> ПИСЬМЕННОЕ ЗАДАНИЕ 1
Перепишите слово в слово все записи, от «Click the 55.1 gain value field» до «Select the second carousel dot indicator» вместе с координатами. Картинки в ответ не включайте.
___ ФРАГМЕНТ ТЕКСТА ___
Наша осведомленность о секретнейших планах русских не могла быть долго тайной для них. Разведывательная служба русских также проявляла большую активность. Повсюду они протягивали свои нити. Инструкция, найденная нами у одного шпиона в Константинополе, указывала на размеры русского шпионажа в Турции. Начальник русской охранки в Румынии, Спиридон Панас, завербовал румынского директора полиции в Дорохове — Иона Вамеса, который использовал преимущественно для шпионажа охранки, в качестве осведомителей, беженцев из Буковины, в том числе дочерей одного доктора из Черновиц. Председатель «польского национального комитета» Яворский доставил нам письмо военной секции польских легионов, в котором были данные о насыщенности агентами охранки захваченных нами областей русской Польши. В этом же письме рекомендовалось уволить со службы всех должностных лиц самоуправлений и примять меры против русофильской агитации. Для этой цели в феврале 1915 г. пришлось учредить еще два разведывательных пункта — в Петрокове и в Енджееве. Материалов о русской разведке накопилось внушительное количество. [107]
В марте 1915 г. мы размножили их и разослали своим разведывательным пунктам.
___ ИЗВЛЕЧЁННЫЕ ДАННЫЕ ___
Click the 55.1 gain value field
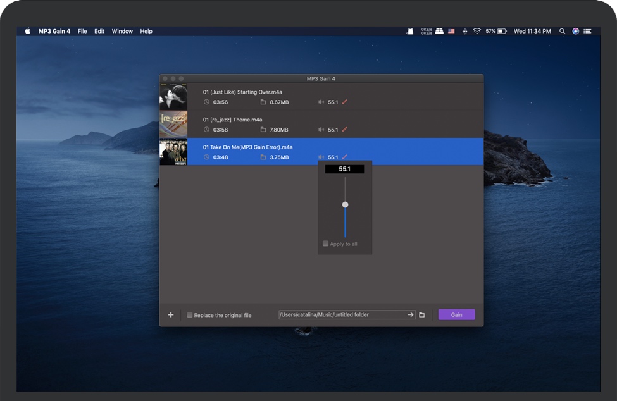tap(345, 170)
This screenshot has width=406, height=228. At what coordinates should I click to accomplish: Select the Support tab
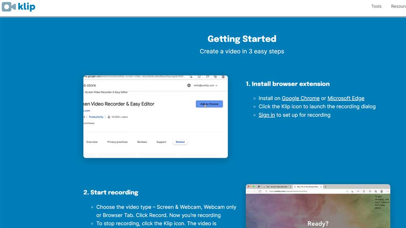(161, 142)
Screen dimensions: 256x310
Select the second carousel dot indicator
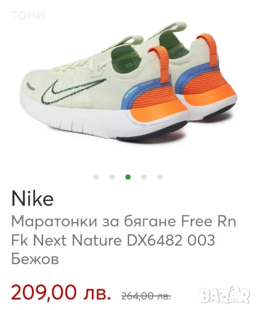112,177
___
> ПИСЬМЕННОЕ ЗАДАНИЕ 2
Изложите короче абзац фрагмента, который начинается словами «Наша осведомленность о секретнейших планах», сохранив его главные факты.

> ПОЛНЫЙ ОТВЕТ 1
Click the 55.1 gain value field
tap(345, 170)
This screenshot has width=406, height=228. At what coordinates should I click to accomplish: Select the Support tab
(161, 142)
Screen dimensions: 256x310
Select the second carousel dot indicator
112,177

> ПОЛНЫЙ ОТВЕТ 2
Русские скоро узнали, что их секретные планы известны противнику. Их разведка тоже действовала активно и повсюду. Инструкция, найденная у шпиона в Константинополе, показала размах русского шпионажа в Турции. В Румынии начальник охранки Спиридон Панас завербовал директора полиции в Дорохове Иона Вамеса. Тот брал в осведомители беженцев из Буковины, среди них дочерей одного доктора из Черновиц. Яворский, председатель «польского национального комитета», передал письмо военной секции польских легионов. В письме говорилось, что захваченные области русской Польши полны агентов охранки, и советовалось уволить всех должностных лиц самоуправлений и бороться с русофильской агитацией. Поэтому в феврале 1915 г. открыли ещё два разведывательных пункта, в Петрокове и Енджееве. Материалов о русской разведке набралось очень много.